教会もいくつか訪問しましたが、興味深かったのが聖ニコライ教会です。この教会は第2次世界大戦下に爆撃によって破壊されたままの姿が、若干補修されて、いわば(警告の意を込めた)記念建造物として残されています。

その中で、以前監修させていただいた『168の十字架』(キリスト新聞社)という本の中に紹介されていた「3本の釘の十字架」を発見しました。感激です。


またいろいろな記念碑もあり、いくつか紹介します。


また、聖ペトリ教会の外には、ナチスによって強制収容所で処刑された牧師・神学者ボンフェッファーの像が建てられていました。

ハンブルグはドイツでは大都会の一つで、街全体に刺激的な雰囲気が漂っています。

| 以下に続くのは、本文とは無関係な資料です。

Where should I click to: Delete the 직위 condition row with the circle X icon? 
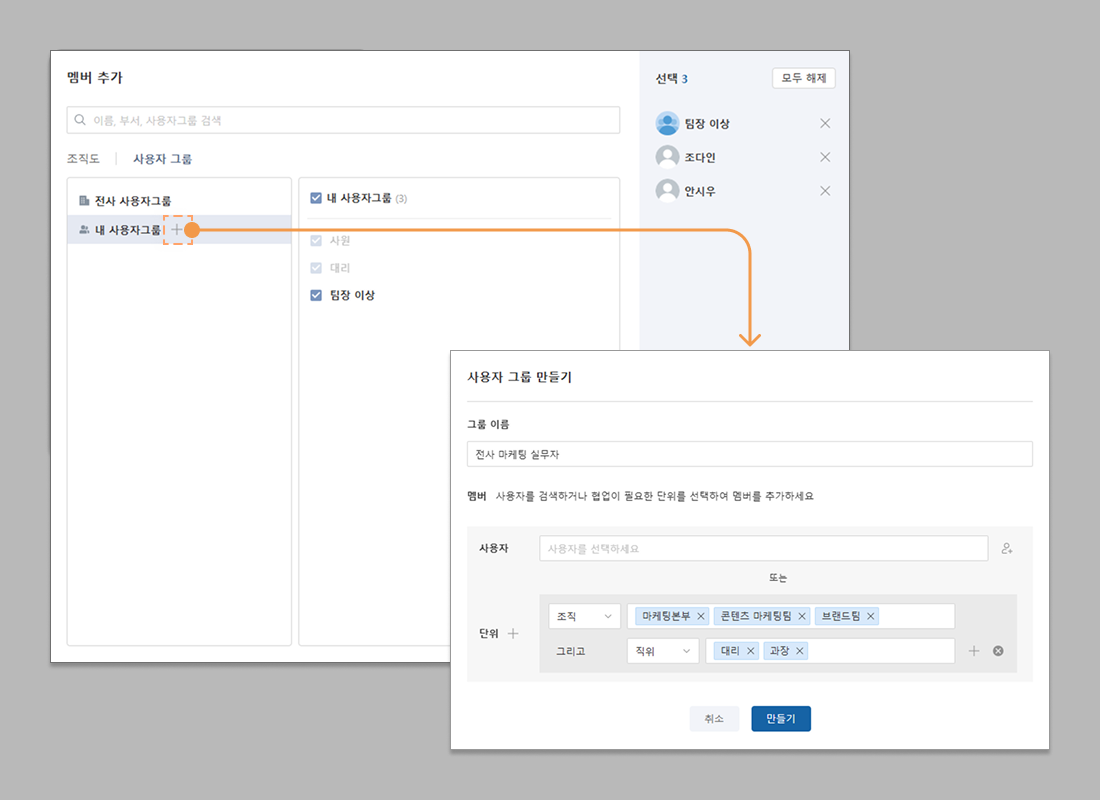(x=998, y=651)
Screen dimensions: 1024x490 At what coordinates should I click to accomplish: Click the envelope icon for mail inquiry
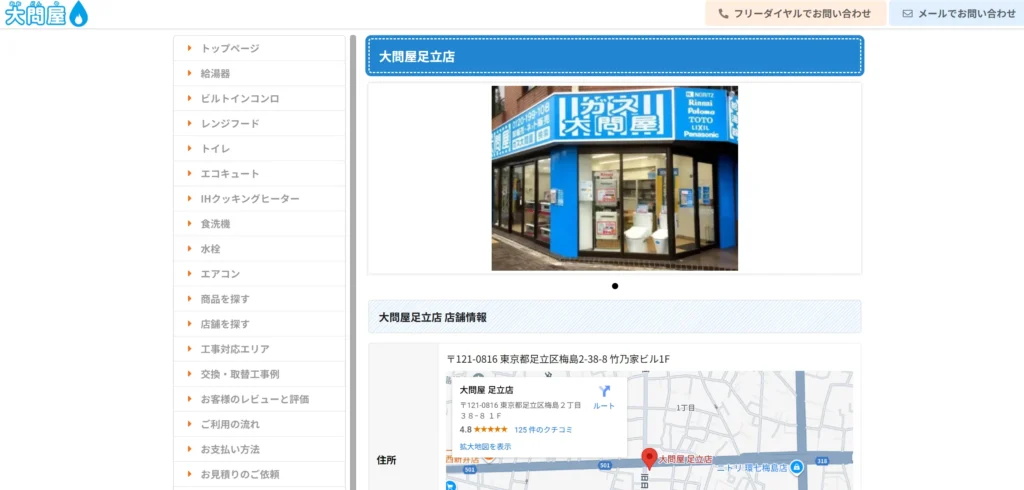tap(907, 14)
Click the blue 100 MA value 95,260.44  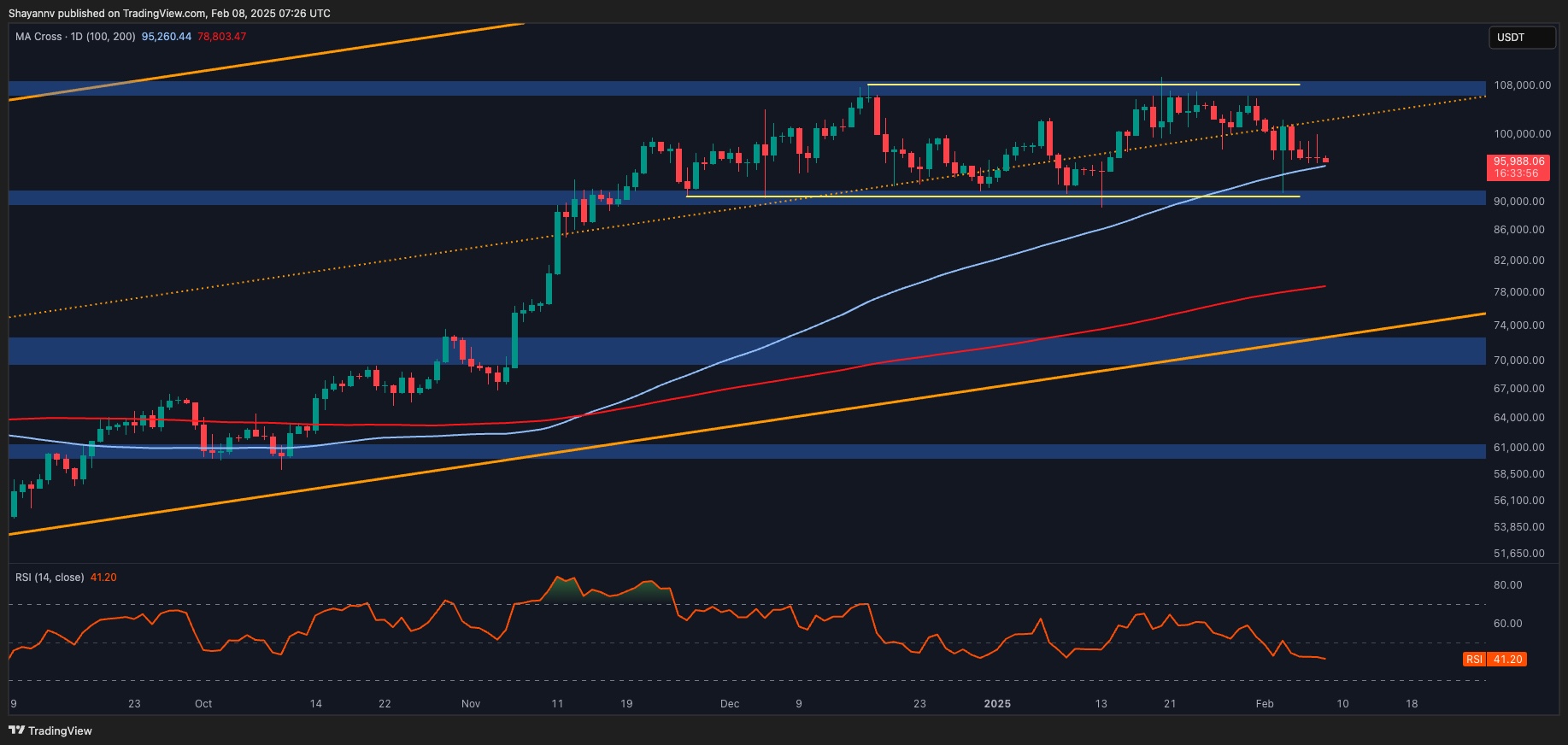167,37
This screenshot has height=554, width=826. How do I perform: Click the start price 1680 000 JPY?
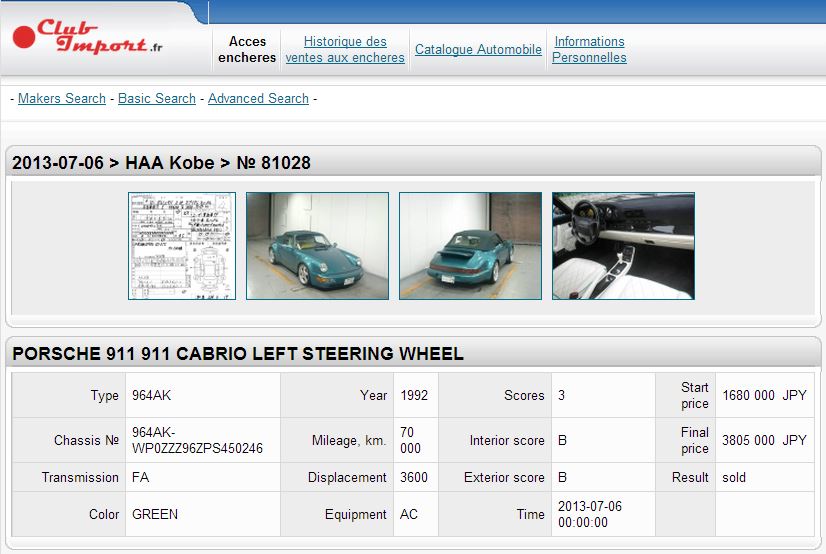(x=764, y=396)
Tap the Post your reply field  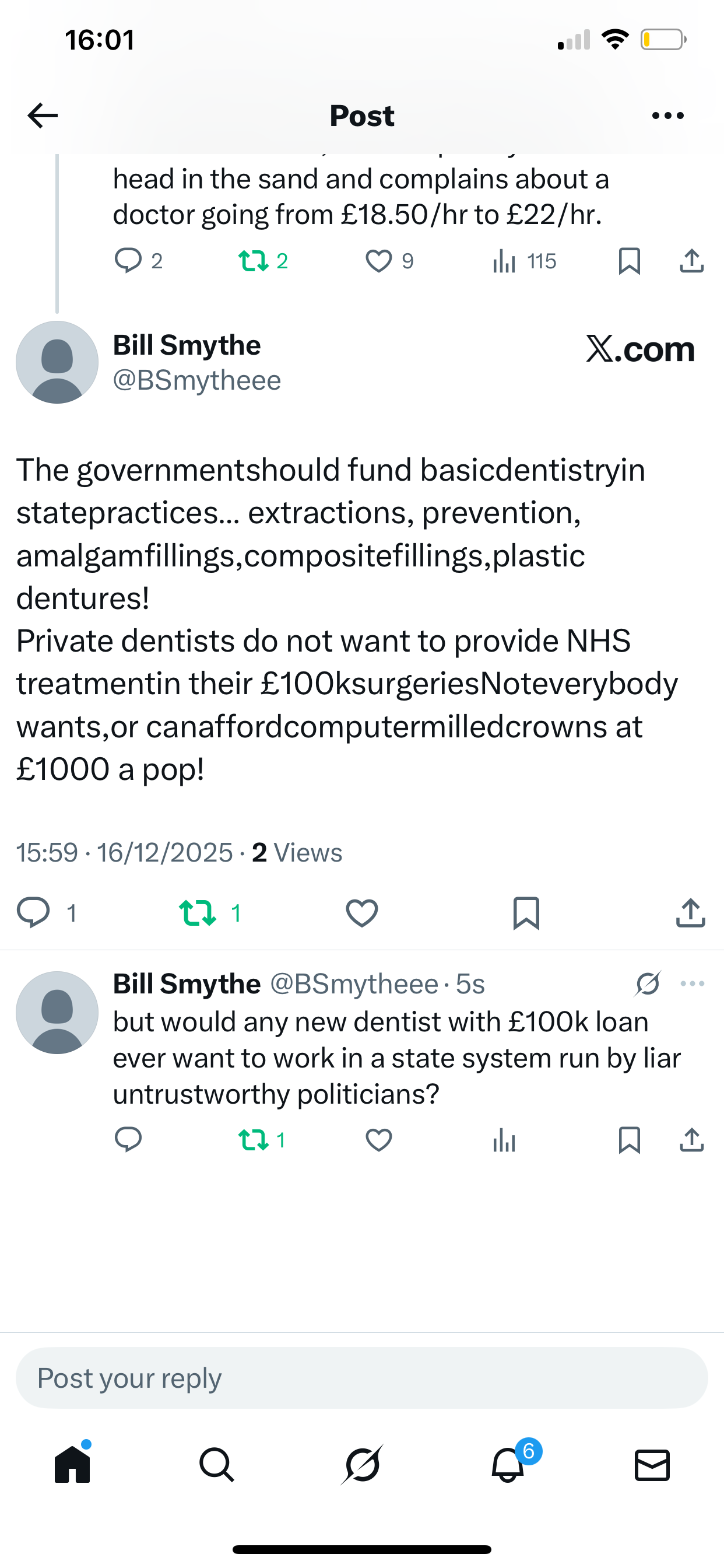pyautogui.click(x=362, y=1378)
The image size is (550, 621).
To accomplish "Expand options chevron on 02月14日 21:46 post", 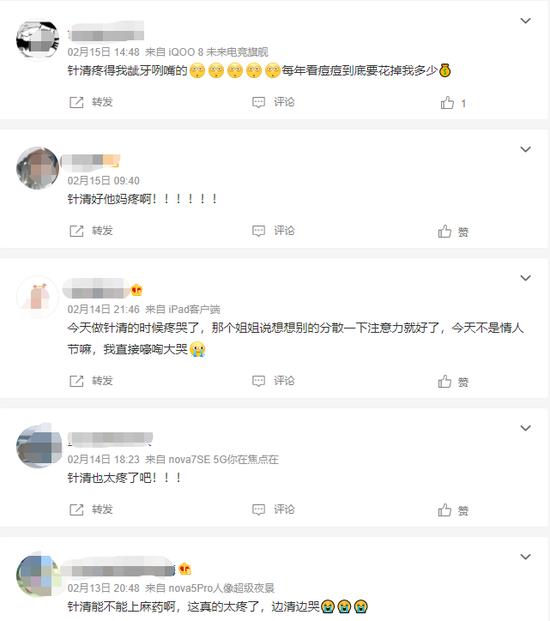I will click(x=525, y=278).
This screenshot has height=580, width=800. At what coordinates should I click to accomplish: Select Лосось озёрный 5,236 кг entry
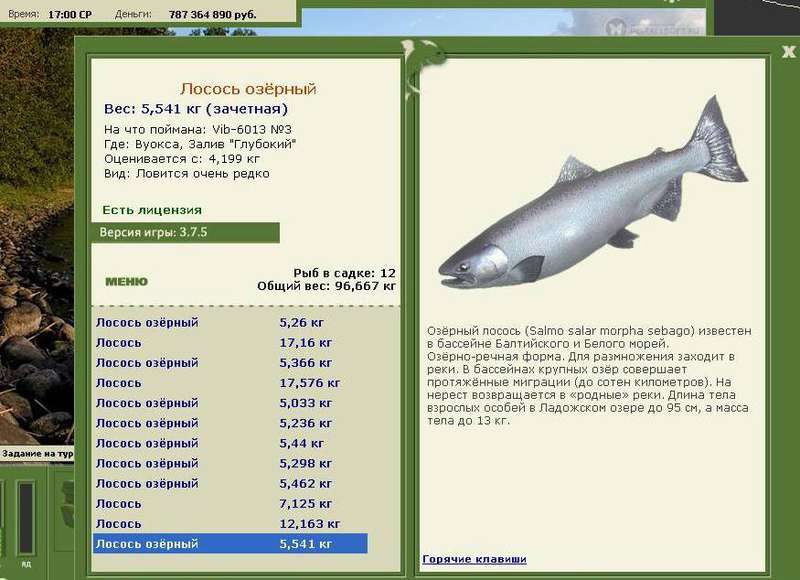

ハイデルベルクに帰ってくると、やはりきれいな街ですが、ちょっと小さいかなという印象は否めませんでした。なかなか、文化的にも、また神学的にも現代的・刺激的な街で、もう少しその中でいろいろと経験したり、考えたりしたいと思わせられた2日間でした。

(講演の準備、原稿の締め切りにおわれて、ちょっとブログをお休みしていました。ハンブルク大学での講演が終わると、ここ数日の背中の痛みがスッキリ。なんか重荷をおろしたような感じでした。下の教会に関する記事は、移動の列車の中で読みました。)